Wyroki to pokłosie afery, która wstrząsnęła Włochami trzy lata temu. Sprawa zaczęła się na posterunku policji w Mediolanie w maju 2010 r. i nikt wtedy nie spodziewał się, jak daleko sięgnie. W nocy trafiła tam nieletnia wówczas córka imigrantów z Maroka Karima el Mahroug, tancerka z nocnego klubu, znana pod pseudonimem "Ruby-Złodziejka Serc", zatrzymana pod zarzutem kradzieży 3000 euro. Policjanci chcieli odesłać ją do ośrodka dla nieletnich.
Jednak w sprawie Ruby na posterunek zadzwonił z interwencją szef gabinetu ówczesnego premiera Silvio Berlusconiego.
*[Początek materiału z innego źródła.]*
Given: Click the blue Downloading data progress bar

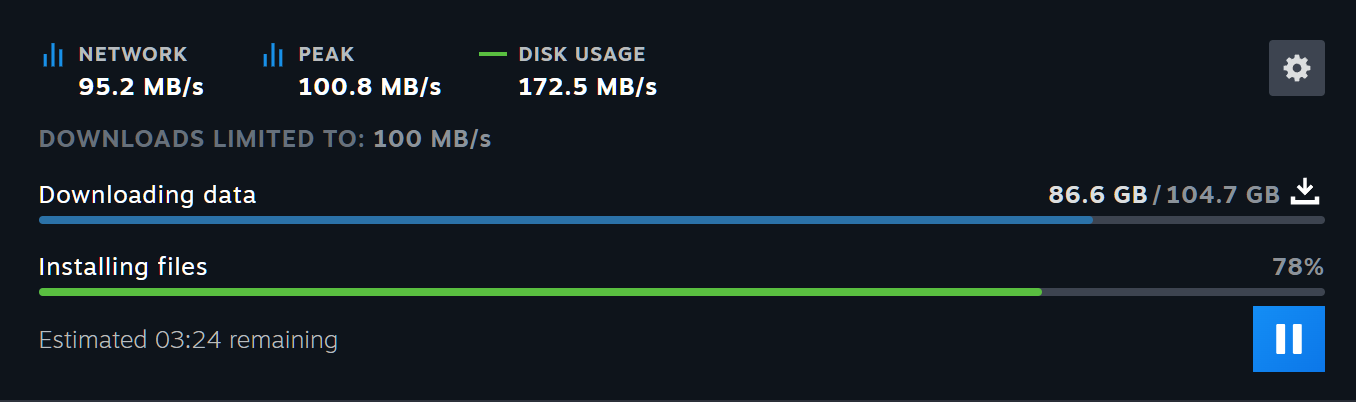Looking at the screenshot, I should pos(566,220).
Opieki nad nieletnią podjęła się radna regionu Lombardia Nicole Minetti, modelka, a wcześniej higienistka dentystyczna Berlusconiego.
Wkrótce okazało się, że Ruby była uczestniczką przyjęć w rezydencji premiera w Arcore koło Mediolanu, nazywanych "bunga bunga". Niebawem nazwę tę poznał cały świat. W zabawach udział brało wiele młodych kobiet, sprowadzanych m.in. przez Nicolę Minetti.